▶ **Exercise objective**
Print verbatim the lines from the beginning of the entries through the line containing "This screenshot has height=406, width=1157.", both ends included. Pictures should be left out.

BEGIN

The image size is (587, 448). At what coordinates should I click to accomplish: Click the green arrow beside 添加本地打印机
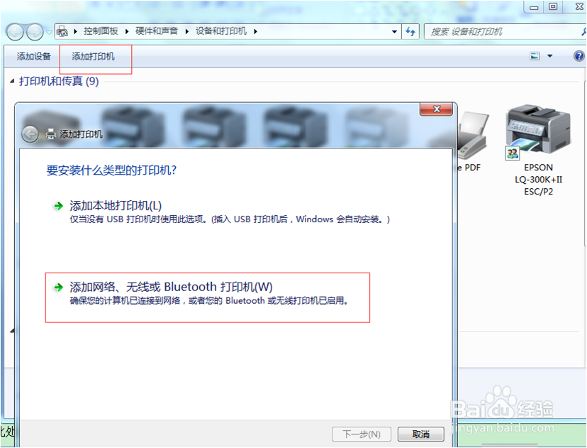click(x=58, y=206)
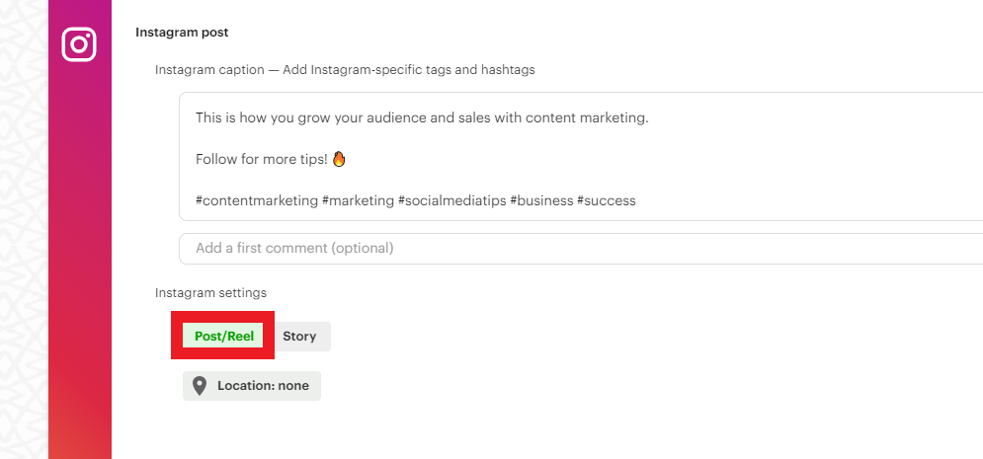
Task: Click the #contentmarketing hashtag in caption
Action: coord(257,201)
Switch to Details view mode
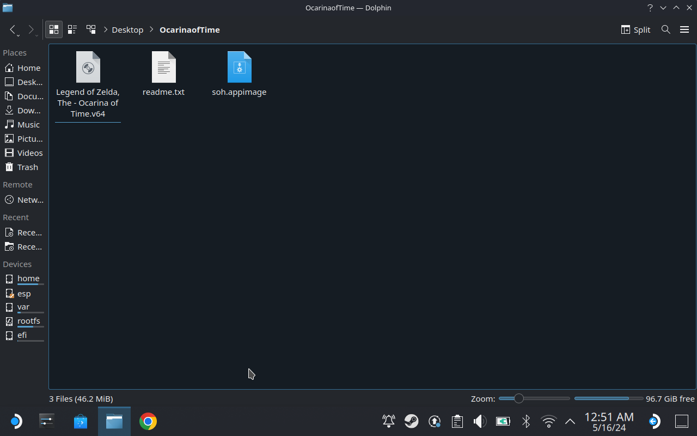This screenshot has width=697, height=436. pyautogui.click(x=91, y=29)
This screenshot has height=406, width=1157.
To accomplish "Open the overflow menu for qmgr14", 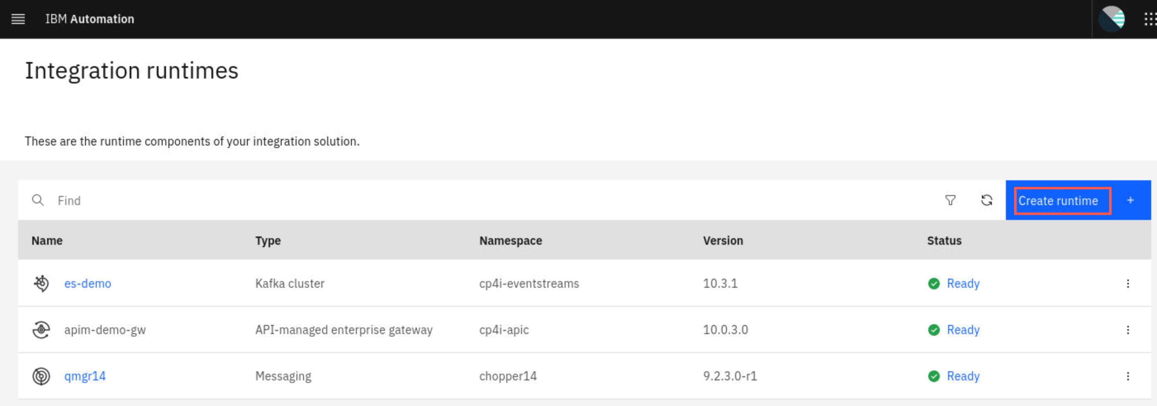I will 1128,376.
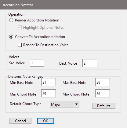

END

▶ **Your response**
The image size is (587, 448). At what coordinates should I click to accomplish: Click the green arrow beside 添加本地打印机
click(x=58, y=206)
Task: Click the #contentmarketing hashtag in caption
Action: coord(257,201)
Switch to Details view mode
This screenshot has width=697, height=436. pyautogui.click(x=91, y=29)
This screenshot has height=406, width=1157.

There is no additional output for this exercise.